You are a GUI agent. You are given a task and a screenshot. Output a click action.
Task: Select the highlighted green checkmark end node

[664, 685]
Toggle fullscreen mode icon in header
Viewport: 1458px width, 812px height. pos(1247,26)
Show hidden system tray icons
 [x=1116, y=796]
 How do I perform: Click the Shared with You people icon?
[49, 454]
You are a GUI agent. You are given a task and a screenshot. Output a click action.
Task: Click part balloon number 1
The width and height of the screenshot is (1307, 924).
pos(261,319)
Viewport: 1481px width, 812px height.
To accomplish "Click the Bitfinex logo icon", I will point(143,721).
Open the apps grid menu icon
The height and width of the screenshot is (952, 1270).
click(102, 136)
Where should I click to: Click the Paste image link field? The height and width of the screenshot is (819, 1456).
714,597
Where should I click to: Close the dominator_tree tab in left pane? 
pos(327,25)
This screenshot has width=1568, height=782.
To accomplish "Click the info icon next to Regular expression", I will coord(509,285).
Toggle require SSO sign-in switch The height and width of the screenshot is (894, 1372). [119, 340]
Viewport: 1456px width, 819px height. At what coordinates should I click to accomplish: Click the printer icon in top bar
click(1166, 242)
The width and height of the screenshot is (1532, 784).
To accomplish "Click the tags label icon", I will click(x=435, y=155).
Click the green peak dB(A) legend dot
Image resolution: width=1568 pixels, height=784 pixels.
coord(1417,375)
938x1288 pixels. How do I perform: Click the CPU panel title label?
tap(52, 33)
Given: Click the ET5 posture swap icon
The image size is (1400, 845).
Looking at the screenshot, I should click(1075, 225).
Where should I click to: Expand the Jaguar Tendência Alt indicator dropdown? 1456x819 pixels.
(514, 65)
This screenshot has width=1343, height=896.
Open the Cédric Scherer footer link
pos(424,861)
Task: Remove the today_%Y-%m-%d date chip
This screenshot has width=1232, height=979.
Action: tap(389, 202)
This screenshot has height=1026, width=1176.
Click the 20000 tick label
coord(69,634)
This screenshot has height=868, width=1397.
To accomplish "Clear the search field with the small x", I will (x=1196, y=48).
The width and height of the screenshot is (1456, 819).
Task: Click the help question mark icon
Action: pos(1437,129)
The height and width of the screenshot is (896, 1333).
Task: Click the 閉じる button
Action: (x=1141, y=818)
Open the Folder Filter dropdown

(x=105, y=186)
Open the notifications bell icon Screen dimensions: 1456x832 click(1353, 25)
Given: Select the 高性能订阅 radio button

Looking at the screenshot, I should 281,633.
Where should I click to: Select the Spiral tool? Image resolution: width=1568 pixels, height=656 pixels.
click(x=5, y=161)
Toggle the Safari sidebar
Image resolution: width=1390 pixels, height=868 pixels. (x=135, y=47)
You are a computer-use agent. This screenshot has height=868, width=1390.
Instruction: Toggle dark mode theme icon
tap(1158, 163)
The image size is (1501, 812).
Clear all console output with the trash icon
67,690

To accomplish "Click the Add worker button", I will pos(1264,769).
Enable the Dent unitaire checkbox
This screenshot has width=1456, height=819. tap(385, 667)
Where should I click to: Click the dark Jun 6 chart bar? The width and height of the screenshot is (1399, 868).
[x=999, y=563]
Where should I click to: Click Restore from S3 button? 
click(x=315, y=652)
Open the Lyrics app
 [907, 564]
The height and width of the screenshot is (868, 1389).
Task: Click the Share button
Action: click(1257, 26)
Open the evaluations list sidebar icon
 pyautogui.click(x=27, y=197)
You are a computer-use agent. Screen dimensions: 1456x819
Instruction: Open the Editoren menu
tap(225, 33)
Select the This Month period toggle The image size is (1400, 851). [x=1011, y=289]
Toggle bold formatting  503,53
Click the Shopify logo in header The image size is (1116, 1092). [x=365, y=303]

_ _ _

### TASK OBJECTIVE
Return the entries above, every line intact.

### RESULT FOR THIS EXERCISE
You are a GUI agent. You are given a task and a screenshot. Output a click action.
Task: Select the highlighted green checkmark end node

[664, 685]
Toggle fullscreen mode icon in header
Viewport: 1458px width, 812px height. pos(1247,26)
Show hidden system tray icons
 [x=1116, y=796]
 How do I perform: Click the Shared with You people icon?
[49, 454]
You are a GUI agent. You are given a task and a screenshot. Output a click action.
Task: Click part balloon number 1
The width and height of the screenshot is (1307, 924).
pos(261,319)
Viewport: 1481px width, 812px height.
To accomplish "Click the Bitfinex logo icon", I will point(143,721).
Open the apps grid menu icon
The height and width of the screenshot is (952, 1270).
click(102, 136)
Where should I click to: Click the Paste image link field? The height and width of the screenshot is (819, 1456).
714,597
Where should I click to: Close the dominator_tree tab in left pane? 
pos(327,25)
This screenshot has width=1568, height=782.
To accomplish "Click the info icon next to Regular expression", I will coord(509,285).
Toggle require SSO sign-in switch The height and width of the screenshot is (894, 1372). [119, 340]
Viewport: 1456px width, 819px height. At what coordinates should I click to accomplish: Click the printer icon in top bar
click(1166, 242)
The width and height of the screenshot is (1532, 784).
To accomplish "Click the tags label icon", I will click(x=435, y=155).
Click the green peak dB(A) legend dot
Image resolution: width=1568 pixels, height=784 pixels.
coord(1417,375)
938x1288 pixels. How do I perform: Click the CPU panel title label?
tap(52, 33)
Given: Click the ET5 posture swap icon
The image size is (1400, 845).
Looking at the screenshot, I should click(1075, 225).
Where should I click to: Expand the Jaguar Tendência Alt indicator dropdown? 1456x819 pixels.
(514, 65)
This screenshot has width=1343, height=896.
Open the Cédric Scherer footer link
pos(424,861)
Task: Remove the today_%Y-%m-%d date chip
This screenshot has width=1232, height=979.
Action: tap(389, 202)
This screenshot has height=1026, width=1176.
Click the 20000 tick label
coord(69,634)
This screenshot has height=868, width=1397.
To accomplish "Clear the search field with the small x", I will (x=1196, y=48).
The width and height of the screenshot is (1456, 819).
Task: Click the help question mark icon
Action: pos(1437,129)
The height and width of the screenshot is (896, 1333).
Task: Click the 閉じる button
Action: (x=1141, y=818)
Open the Folder Filter dropdown

(x=105, y=186)
Open the notifications bell icon Screen dimensions: 1456x832 click(1353, 25)
Given: Select the 高性能订阅 radio button

Looking at the screenshot, I should 281,633.
Where should I click to: Select the Spiral tool? Image resolution: width=1568 pixels, height=656 pixels.
click(x=5, y=161)
Toggle the Safari sidebar
Image resolution: width=1390 pixels, height=868 pixels. (x=135, y=47)
You are a computer-use agent. This screenshot has height=868, width=1390.
Instruction: Toggle dark mode theme icon
tap(1158, 163)
The image size is (1501, 812).
Clear all console output with the trash icon
67,690

To accomplish "Click the Add worker button", I will pos(1264,769).
Enable the Dent unitaire checkbox
This screenshot has width=1456, height=819. tap(385, 667)
Where should I click to: Click the dark Jun 6 chart bar? The width and height of the screenshot is (1399, 868).
[x=999, y=563]
Where should I click to: Click Restore from S3 button? 
click(x=315, y=652)
Open the Lyrics app
 [907, 564]
The height and width of the screenshot is (868, 1389).
Task: Click the Share button
Action: click(1257, 26)
Open the evaluations list sidebar icon
 pyautogui.click(x=27, y=197)
You are a computer-use agent. Screen dimensions: 1456x819
Instruction: Open the Editoren menu
tap(225, 33)
Select the This Month period toggle The image size is (1400, 851). [x=1011, y=289]
Toggle bold formatting  503,53
Click the Shopify logo in header The image size is (1116, 1092). [x=365, y=303]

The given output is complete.